Kory Stamper’s debut book Word by Word: The Secret Life of Dictionaries was published by Pantheon in March and has attracted widespread interest, with appreciative articles appearing in the New York Times, the Wall Street Journal, the Atlantic, and other print and digital media, along with interviews on NPR’s Fresh Air and Here and Now. A review in Publisher’s Weekly describes Word by Word as “A witty, sly, occasionally profane behind-the-scenes tour aimed at deposing the notion of ‘real and proper English.’”

David Vancil, a longtime contributor to the DSNA newsletter and former curator of the Cordell Collection of Dictionaries, has published in many fields touching on collections held in the library of Indiana State University. Included in this bibliography are two books he compiled relating to the history of lexicography and four monographs bringing together many of his published poems.

Lexicography:

Catalog of Dictionaries, Word Books, and Philological Texts, 1440-1900: Inventory of the Cordell Collection of Dictionaries, Indiana State University. Westport, CT: Greenwood Press, 1993. 397 pp.

Incunable Dictionaries: A Checklist and Publishing History. Kevin Jett, editorial assistant. Terre Haute, IN: Friends of the Cunningham Memorial Library, 1994. 223 pp.

Poetry (arranged chronologically):

The Art School Baby. Terre Haute, IN: Hawkhead Press, 1992. 30 pp.

The Homesick Patrol. Woodridge, CT: Viet Nam Generation, Inc. & Burning Cities Press, 1995. 64 pp.

Night Photo. Black River Falls, WI: Obscure Publications, 2008. 28 pp.

Moon Walking. Georgetown, KY: Finishing Line Press, 2009. 24 pp.

Dataset excerpts:
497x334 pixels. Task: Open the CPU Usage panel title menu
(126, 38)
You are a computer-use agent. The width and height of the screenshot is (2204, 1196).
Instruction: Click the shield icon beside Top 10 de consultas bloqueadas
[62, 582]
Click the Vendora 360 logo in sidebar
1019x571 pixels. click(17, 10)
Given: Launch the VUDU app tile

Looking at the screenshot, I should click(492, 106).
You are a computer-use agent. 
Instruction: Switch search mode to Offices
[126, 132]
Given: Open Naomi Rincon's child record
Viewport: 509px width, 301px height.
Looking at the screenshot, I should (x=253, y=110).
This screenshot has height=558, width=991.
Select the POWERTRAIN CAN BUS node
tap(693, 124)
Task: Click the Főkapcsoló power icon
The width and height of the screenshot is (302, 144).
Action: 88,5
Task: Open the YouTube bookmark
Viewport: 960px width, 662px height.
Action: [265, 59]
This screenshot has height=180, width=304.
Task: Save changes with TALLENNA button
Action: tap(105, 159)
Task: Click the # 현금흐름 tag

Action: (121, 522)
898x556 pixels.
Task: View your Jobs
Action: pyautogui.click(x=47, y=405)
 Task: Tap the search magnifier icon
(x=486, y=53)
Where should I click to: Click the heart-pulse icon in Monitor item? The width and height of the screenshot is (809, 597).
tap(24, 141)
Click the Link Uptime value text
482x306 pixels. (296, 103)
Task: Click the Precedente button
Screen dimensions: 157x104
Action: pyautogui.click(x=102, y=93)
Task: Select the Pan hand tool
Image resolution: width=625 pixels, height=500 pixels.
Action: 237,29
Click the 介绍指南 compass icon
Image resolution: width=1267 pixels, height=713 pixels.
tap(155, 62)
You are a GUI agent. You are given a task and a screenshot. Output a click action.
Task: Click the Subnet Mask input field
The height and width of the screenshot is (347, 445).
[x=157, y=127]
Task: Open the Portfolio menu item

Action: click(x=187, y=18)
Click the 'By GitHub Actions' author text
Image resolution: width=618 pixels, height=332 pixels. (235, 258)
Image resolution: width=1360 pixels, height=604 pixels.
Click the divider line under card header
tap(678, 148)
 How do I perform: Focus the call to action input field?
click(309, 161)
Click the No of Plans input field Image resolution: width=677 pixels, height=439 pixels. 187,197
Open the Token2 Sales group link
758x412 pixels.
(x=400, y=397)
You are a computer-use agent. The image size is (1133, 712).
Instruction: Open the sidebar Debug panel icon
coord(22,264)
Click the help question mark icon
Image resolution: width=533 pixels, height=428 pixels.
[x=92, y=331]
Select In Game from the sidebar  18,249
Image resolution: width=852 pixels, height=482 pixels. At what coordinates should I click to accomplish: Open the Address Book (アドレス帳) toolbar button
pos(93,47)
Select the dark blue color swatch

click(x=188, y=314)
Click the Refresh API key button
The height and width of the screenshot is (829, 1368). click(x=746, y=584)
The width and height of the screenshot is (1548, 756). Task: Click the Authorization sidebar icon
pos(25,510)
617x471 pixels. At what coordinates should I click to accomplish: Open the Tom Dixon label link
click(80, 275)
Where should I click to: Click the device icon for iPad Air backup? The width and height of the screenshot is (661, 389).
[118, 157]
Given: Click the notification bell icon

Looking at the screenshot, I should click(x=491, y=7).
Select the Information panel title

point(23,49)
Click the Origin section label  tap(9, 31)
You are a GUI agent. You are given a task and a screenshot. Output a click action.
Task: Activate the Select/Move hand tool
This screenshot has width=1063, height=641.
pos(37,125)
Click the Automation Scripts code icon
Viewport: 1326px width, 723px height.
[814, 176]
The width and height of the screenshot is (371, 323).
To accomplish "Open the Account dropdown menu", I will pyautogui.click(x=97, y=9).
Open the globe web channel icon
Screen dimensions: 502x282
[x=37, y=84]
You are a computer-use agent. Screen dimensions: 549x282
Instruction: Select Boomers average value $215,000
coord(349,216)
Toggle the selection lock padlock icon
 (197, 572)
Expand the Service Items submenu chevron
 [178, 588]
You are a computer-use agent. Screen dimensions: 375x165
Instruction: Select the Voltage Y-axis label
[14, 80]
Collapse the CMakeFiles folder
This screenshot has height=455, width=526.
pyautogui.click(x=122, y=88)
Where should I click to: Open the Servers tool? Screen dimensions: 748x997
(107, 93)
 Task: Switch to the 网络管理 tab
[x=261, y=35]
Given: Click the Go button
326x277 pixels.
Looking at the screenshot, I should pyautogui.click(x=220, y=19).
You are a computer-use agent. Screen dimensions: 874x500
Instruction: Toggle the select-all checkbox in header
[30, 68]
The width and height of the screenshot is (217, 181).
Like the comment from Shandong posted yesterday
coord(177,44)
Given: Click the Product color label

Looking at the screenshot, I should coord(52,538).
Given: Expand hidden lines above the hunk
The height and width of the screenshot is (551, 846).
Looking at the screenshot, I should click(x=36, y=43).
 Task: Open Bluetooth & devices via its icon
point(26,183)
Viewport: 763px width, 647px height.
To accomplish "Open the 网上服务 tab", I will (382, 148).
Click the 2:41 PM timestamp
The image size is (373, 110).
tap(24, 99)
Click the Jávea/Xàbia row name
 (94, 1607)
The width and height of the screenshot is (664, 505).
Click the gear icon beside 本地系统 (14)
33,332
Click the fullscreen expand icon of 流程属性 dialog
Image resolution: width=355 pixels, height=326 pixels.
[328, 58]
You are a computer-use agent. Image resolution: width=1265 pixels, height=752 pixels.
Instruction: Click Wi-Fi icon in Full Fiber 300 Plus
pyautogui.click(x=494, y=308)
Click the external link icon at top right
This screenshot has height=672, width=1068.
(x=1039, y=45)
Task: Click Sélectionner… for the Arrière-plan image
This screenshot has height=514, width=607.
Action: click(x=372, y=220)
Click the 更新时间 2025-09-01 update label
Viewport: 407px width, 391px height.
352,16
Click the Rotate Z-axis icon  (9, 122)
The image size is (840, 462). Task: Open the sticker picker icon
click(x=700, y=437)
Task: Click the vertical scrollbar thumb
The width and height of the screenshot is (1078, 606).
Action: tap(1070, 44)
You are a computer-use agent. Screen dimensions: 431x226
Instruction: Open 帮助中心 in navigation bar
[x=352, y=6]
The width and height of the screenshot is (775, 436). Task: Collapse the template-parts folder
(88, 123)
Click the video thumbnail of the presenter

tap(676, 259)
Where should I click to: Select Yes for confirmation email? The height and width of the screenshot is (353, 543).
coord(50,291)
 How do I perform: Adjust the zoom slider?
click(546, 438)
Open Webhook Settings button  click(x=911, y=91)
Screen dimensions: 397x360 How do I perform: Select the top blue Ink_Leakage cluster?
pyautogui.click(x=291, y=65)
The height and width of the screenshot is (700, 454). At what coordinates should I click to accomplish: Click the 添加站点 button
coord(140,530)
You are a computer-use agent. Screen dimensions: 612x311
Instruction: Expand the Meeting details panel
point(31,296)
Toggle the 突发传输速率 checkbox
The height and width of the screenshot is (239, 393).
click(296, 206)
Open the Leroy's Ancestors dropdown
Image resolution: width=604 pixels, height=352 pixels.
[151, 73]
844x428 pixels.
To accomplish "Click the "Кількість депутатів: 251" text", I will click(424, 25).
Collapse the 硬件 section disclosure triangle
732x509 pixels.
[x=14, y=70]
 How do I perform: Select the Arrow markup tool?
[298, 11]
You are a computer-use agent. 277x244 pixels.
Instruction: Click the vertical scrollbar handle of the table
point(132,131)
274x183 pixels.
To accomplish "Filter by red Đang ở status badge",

Exercise: Rewrite the paragraph of the lexicography text above that begins "Kory Stamper’s debut book" as a short bulleted list, keeping its main facts.

Exercise answer:
- Kory Stamper's debut book, Word by Word: The Secret Life of Dictionaries, was published by Pantheon in March.
- It has drawn wide interest, including appreciative articles in the New York Times, the Wall Street Journal, the Atlantic, and other print and digital media.
- It was also the subject of interviews on NPR's Fresh Air and Here and Now.
- A Publisher's Weekly review calls it "A witty, sly, occasionally profane behind-the-scenes tour aimed at deposing the notion of ‘real and proper English.’"